Better yet, ask a Cardinals fan how grateful they are for every single "W" they eked out along the ride to the World Series last year.  Taking an example at random: on April 5th, 2011, in the bottom of the 7th inning, Albert Pujols singled to left field, scoring Ryan Theriot and Colby Rasmus and giving the Cards a 3-2 lead which they held for the remainder of the game.  Any one of the pitches in any of their respective at-bats were responsible for the events leading to the win.  Also, though, it was Kyle McClellan who held the Pirates to 2 runs over 6 innings.  McClellan, incidentally, was making his first Big League career start in place of an out-for-the-season Adam Wainwright.  While there's no mistake about who the superior pitcher of the two is, it's possible that Wainwright might have gone out and had a bad outing, the Cards might have lost the game, and maybe that loss means they don't make the playoffs and stage their improbable run to the championship.  The preseason pitch that took Wainwright out of the 2011 equation may have been more significant on April 5th than any that actually got thrown in the game, and on and on down the regression analysis rabbit hole we go.  If so inclined, you could engage in this sort of retroactive what-iffing for every team, every game, and every pitch of every season.  That would make you an obsessive-psychotic-masochistic loony, but you could do it.  Baseball is the only game where you can collapse infinity down to gold dust fragments and still not distinguish anything solid.

Here in Atlanta, one of our sports talk radio hosts is a fellow named John Kincade, who is likeable and very good at his job even if he occasionally comes across as a sanctimonious, obnoxious bag of air.  (Related: Kincade is from Philadelphia.)  When the Braves went on their recent skid, callers were flooding the lines in consternation, and Kincade predictably started rattling off those don't-sweat-the-small-stuff cliches from that aforementioned fictitious baseball handbook.   

You people are panicking for no reason.  I'm not going to worry about the standings in early June.  If we can get healthy, we'll be fine.  It's a long season.  One game at a time.  Losing streaks happen.  It's no big deal.

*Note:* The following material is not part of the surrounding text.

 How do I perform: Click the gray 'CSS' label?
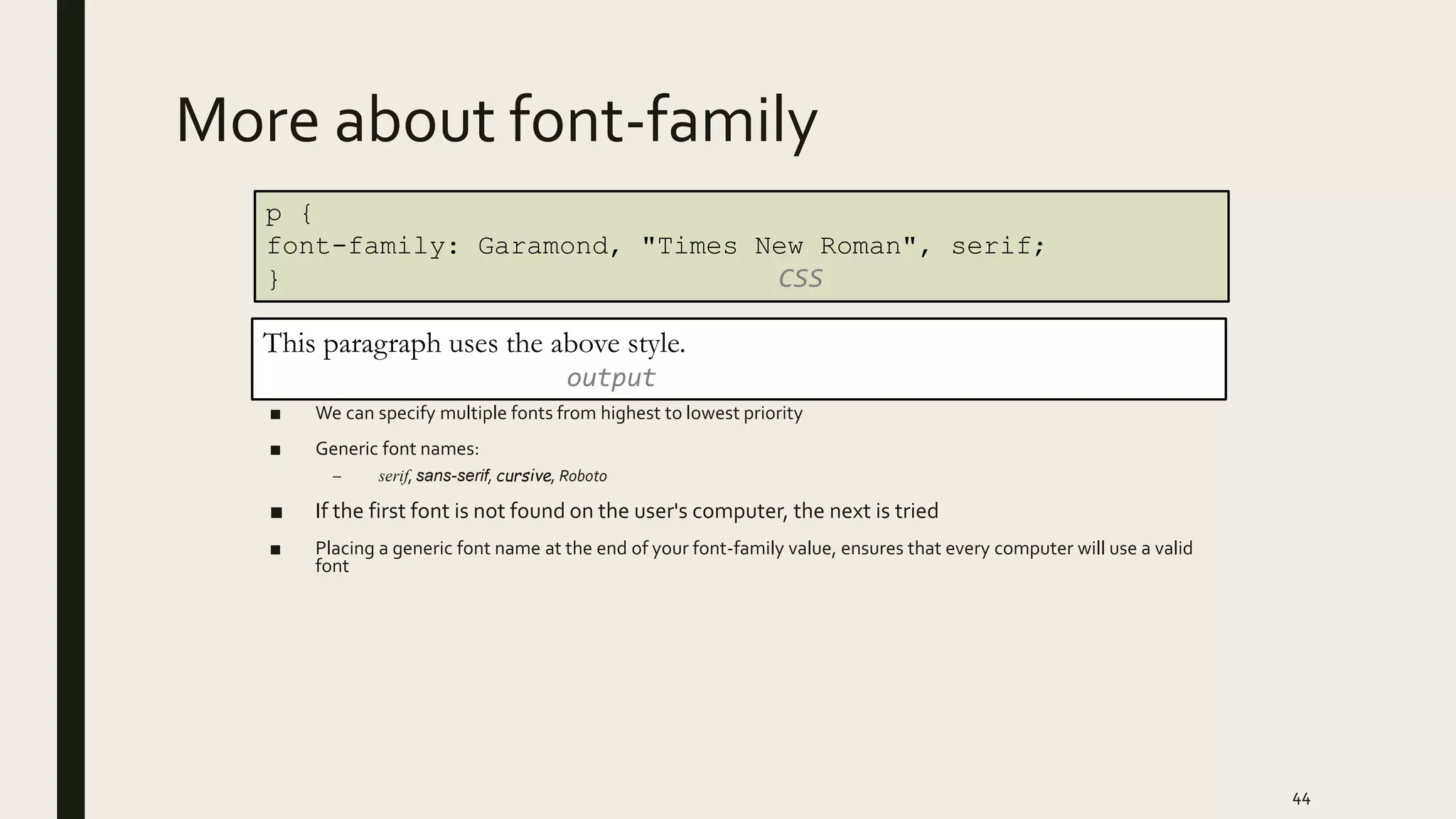pyautogui.click(x=800, y=278)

Oh, but it is, John.  See, these losses don't seem like much cause for concern now, but if we're 3 games out of the wild card with five to play in September, they're going to be a big honking deal.  Your cavalier recitations of "accpeted" baseball philosophy are just platitudes that deny the facts.  It may indeed be a long season, but it is comprised, like every other measurable thing, of discreet units.  Road trips/home stands, series, games, innings, at -bats.  Oh yeah, and pitches.  Say what you will, but on the smallest scale, like inches in a mile, you're ultimately adding up a whole bunch of individual pitches to get to game 162.  And every pitch counts.